# [BRIEF]
Revise the lines of data starting at the line containing "This screenshot has width=1180, height=1007." and ending at the line containing "(x=1140, y=175)", swapping "device timeline" for "project timeline" and leaving everything else untouched. Give back only those lines.

(Saved dataset items)
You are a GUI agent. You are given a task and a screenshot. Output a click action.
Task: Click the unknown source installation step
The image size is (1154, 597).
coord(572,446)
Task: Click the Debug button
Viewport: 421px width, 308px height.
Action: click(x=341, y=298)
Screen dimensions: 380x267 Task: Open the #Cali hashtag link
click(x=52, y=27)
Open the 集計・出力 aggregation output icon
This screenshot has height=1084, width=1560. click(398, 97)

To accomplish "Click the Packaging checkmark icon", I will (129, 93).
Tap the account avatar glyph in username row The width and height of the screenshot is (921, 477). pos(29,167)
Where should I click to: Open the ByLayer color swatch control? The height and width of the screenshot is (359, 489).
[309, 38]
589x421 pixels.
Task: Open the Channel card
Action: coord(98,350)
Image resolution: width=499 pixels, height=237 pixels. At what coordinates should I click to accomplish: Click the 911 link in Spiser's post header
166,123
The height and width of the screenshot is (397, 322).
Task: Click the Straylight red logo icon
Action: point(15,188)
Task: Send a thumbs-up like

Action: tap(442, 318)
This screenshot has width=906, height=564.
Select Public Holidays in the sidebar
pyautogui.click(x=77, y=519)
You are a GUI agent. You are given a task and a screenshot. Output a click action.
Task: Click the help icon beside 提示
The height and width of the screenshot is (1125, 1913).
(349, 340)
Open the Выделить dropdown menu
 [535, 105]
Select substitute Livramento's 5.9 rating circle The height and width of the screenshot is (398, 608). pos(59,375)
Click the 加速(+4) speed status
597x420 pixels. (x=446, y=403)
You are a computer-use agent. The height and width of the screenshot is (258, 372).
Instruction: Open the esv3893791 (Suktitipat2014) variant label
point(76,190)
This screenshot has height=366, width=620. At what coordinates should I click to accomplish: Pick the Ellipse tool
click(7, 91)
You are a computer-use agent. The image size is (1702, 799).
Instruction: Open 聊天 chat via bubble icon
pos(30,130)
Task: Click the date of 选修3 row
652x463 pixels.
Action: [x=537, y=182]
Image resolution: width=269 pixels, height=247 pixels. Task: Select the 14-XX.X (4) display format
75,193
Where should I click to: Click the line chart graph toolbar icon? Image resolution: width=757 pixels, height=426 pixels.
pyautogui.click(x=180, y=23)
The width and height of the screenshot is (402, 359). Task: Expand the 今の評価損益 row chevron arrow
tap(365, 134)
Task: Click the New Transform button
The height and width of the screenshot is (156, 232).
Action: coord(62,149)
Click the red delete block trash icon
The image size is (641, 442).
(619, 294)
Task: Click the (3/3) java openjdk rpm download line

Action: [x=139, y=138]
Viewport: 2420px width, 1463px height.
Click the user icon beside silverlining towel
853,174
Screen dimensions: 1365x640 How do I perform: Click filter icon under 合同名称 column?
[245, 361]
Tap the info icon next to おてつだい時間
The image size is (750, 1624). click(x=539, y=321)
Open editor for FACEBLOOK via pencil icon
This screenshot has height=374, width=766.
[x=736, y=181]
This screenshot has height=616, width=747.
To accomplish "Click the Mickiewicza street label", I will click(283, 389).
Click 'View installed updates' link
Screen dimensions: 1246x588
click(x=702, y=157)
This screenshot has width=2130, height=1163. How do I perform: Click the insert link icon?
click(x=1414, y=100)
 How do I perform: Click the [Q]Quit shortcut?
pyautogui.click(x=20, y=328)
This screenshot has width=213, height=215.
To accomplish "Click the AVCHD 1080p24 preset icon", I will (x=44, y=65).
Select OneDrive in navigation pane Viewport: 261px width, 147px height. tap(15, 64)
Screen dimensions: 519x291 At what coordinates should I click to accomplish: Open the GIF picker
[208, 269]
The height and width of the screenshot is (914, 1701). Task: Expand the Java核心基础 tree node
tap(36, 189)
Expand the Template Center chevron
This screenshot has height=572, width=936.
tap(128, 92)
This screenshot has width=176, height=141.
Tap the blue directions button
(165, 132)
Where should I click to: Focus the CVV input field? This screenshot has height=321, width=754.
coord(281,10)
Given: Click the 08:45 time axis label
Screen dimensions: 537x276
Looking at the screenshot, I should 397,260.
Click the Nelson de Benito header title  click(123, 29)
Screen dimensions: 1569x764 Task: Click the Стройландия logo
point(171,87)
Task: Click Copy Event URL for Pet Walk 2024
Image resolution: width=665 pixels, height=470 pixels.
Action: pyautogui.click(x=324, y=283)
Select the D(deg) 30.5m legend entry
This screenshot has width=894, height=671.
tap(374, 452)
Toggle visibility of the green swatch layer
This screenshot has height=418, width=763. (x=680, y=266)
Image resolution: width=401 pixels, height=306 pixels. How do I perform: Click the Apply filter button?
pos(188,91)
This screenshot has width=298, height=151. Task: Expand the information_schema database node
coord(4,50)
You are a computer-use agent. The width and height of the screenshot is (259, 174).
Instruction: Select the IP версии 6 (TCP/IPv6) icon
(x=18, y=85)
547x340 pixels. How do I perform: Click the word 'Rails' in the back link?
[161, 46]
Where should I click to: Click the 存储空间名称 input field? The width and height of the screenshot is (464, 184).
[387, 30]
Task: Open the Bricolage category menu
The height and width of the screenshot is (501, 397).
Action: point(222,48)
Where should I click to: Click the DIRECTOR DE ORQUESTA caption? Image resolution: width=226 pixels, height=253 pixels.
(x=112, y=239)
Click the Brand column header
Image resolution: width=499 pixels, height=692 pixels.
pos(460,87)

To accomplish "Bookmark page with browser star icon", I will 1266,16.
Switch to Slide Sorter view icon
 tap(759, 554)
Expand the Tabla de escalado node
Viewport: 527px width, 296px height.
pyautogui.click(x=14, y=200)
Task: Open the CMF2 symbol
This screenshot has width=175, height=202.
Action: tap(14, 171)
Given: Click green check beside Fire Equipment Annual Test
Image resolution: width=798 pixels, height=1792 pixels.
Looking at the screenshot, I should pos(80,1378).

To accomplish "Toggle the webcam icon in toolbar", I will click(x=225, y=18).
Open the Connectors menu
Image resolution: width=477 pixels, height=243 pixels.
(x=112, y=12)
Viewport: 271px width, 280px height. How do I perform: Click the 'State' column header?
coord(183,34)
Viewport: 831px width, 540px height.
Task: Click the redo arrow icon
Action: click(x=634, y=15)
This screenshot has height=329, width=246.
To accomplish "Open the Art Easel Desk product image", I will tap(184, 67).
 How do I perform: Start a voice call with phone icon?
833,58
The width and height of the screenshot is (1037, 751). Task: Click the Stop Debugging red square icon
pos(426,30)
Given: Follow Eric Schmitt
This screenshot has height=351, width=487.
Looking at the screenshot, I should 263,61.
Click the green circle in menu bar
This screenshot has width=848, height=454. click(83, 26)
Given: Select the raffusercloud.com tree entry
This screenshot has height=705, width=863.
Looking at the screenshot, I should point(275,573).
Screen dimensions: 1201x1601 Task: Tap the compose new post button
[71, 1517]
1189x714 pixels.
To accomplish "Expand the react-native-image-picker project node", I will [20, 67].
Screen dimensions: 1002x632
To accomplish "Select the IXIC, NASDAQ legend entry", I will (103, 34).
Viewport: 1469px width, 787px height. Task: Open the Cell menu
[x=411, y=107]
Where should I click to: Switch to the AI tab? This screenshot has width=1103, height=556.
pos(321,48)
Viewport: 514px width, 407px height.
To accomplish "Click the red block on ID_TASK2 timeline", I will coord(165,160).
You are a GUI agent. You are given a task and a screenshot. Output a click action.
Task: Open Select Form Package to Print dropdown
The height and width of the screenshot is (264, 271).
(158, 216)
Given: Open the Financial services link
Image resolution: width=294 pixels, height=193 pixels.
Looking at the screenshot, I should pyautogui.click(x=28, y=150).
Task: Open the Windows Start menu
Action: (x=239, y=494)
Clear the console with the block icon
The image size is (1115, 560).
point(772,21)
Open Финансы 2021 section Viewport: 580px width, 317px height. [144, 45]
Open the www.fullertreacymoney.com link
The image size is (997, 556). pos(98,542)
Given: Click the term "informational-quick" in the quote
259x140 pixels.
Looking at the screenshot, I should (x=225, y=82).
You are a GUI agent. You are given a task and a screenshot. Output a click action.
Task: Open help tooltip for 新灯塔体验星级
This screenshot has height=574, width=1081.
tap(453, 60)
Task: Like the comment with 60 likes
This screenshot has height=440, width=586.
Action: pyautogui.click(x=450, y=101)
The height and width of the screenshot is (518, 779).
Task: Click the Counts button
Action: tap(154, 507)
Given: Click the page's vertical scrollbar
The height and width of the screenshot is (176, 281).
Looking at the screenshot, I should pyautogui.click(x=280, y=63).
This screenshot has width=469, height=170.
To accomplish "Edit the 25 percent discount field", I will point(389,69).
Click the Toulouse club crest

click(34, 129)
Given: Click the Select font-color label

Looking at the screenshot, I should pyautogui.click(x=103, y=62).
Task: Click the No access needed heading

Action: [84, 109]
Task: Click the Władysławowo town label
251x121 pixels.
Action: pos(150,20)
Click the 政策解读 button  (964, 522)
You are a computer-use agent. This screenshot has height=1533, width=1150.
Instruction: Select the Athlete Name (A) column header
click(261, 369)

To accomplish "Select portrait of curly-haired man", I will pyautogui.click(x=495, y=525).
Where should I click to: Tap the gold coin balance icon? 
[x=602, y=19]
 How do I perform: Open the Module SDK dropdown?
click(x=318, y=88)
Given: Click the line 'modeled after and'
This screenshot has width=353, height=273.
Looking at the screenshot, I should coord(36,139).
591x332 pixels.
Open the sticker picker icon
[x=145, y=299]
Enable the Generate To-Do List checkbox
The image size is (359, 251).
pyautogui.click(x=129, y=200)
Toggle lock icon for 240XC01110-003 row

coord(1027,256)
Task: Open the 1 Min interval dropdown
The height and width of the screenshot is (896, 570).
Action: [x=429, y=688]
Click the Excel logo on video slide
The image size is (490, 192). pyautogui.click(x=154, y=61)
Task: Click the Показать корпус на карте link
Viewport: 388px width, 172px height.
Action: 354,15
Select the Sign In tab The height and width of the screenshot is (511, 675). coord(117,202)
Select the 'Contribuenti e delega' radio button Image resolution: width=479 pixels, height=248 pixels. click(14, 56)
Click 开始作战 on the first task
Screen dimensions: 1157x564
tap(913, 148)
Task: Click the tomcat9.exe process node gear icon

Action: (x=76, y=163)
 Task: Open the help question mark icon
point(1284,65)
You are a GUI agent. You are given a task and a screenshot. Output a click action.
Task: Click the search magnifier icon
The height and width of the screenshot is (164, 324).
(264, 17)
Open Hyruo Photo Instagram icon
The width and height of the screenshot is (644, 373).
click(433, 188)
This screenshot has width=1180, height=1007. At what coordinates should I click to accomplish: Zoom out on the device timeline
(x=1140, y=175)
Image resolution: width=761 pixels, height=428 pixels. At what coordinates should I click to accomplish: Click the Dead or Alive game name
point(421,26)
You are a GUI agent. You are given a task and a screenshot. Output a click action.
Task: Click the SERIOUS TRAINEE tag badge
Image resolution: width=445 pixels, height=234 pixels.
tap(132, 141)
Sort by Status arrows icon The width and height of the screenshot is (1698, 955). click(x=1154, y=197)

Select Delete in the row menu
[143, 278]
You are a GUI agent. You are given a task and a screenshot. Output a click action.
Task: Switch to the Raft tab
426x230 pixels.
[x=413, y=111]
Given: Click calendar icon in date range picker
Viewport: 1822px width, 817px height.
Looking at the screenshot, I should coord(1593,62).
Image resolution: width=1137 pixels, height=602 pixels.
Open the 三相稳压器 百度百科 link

# [WRITTEN RESPONSE]
This screenshot has width=1180, height=1007. At what coordinates should I click to accomplish: Zoom out on the project timeline
(x=1140, y=175)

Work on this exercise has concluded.